Problem description — Search the data for the word "dropdown" and copy out every line that has it.

Supplied material —
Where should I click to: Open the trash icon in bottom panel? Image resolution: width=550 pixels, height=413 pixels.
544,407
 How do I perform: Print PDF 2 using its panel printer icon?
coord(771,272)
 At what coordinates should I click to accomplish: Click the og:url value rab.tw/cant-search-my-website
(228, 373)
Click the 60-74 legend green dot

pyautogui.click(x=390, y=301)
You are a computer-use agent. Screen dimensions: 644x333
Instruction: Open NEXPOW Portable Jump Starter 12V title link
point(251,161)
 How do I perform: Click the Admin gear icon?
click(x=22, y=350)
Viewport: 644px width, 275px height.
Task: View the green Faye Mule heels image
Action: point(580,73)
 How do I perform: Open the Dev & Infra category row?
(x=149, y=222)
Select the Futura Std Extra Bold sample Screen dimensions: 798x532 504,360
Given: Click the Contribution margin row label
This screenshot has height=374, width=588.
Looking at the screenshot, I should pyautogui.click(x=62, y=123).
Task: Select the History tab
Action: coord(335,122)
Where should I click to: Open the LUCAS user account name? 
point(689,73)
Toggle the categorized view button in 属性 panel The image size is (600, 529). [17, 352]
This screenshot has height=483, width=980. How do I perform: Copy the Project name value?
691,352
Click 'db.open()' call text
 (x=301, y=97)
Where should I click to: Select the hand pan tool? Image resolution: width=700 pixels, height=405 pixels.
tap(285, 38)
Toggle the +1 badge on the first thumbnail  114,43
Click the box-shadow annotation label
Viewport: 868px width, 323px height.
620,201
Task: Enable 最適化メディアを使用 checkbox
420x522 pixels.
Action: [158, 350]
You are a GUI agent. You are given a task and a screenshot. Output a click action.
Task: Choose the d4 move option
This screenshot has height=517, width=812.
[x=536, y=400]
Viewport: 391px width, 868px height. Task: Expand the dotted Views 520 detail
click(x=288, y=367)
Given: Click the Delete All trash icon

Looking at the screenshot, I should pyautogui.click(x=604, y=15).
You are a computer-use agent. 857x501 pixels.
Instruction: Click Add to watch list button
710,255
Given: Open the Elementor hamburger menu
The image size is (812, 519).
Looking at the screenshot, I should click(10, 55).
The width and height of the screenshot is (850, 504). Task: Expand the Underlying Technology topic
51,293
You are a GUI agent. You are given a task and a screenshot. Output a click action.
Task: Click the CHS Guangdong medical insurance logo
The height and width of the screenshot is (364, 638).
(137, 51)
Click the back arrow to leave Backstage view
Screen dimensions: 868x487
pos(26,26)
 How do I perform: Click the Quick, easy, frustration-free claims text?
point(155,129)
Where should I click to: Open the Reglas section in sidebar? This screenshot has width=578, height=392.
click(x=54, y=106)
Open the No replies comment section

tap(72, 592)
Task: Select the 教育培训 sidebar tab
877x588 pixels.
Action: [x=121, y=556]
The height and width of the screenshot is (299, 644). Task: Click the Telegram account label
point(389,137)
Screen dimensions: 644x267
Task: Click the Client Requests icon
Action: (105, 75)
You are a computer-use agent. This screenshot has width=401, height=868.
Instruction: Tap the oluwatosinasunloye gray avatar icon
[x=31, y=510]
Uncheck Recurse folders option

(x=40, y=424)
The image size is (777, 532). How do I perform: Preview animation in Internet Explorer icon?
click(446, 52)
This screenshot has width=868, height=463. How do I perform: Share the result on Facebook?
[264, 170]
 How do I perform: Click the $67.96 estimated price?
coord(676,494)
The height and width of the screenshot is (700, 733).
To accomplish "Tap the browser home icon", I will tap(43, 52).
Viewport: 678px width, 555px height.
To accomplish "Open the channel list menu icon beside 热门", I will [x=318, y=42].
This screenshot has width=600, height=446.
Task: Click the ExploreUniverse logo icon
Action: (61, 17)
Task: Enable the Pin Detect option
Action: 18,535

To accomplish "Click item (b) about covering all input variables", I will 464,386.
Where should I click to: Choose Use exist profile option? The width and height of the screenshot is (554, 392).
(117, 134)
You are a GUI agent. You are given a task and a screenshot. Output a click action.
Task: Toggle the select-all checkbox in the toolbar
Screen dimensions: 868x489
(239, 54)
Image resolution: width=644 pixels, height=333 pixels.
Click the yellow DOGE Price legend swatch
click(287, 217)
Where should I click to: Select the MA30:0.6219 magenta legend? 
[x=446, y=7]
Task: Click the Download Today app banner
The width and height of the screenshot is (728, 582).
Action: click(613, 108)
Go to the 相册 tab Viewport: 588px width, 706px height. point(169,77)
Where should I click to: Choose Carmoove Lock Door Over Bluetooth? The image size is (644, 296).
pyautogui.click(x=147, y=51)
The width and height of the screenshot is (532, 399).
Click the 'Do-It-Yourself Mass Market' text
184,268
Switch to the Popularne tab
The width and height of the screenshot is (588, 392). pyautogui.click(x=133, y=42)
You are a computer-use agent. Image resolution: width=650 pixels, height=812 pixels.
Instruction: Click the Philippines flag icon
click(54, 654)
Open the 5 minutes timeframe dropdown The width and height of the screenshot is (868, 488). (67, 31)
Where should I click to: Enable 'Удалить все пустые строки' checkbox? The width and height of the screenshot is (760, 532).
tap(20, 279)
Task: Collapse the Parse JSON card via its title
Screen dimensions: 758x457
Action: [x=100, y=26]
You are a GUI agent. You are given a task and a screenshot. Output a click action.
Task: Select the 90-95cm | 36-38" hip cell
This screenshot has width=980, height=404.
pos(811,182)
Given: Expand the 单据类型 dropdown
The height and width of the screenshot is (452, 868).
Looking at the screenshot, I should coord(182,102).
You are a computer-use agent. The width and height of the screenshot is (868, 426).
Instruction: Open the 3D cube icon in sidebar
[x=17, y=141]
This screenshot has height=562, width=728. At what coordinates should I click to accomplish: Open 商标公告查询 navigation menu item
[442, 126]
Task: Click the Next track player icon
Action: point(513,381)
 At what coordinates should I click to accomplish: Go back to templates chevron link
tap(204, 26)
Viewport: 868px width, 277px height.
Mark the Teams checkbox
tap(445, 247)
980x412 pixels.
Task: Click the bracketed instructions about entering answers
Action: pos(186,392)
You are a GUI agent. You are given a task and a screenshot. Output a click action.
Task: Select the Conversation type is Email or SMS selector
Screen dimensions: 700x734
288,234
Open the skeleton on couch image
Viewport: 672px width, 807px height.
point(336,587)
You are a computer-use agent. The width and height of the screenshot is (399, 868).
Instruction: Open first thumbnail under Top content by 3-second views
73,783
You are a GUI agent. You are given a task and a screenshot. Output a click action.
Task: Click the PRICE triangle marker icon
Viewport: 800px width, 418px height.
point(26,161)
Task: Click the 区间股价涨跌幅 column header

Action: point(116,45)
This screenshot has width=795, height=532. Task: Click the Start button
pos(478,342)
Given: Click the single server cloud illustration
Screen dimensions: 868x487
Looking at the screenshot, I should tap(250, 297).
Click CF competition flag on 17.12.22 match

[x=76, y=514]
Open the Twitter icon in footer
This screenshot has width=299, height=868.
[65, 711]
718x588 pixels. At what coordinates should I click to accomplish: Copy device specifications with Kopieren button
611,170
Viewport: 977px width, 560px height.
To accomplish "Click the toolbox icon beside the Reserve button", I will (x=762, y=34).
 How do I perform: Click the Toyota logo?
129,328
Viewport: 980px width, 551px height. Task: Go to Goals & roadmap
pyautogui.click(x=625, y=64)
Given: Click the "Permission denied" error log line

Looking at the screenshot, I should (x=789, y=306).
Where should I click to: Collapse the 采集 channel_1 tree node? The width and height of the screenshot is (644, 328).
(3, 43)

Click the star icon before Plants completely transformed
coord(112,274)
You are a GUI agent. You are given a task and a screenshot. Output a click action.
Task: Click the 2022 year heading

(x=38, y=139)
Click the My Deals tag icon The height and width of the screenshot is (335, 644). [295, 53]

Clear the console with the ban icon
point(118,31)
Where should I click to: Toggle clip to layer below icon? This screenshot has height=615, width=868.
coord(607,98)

Answer space —
Open the 5 minutes timeframe dropdown The width and height of the screenshot is (868, 488). (67, 31)
Given: Expand the 单据类型 dropdown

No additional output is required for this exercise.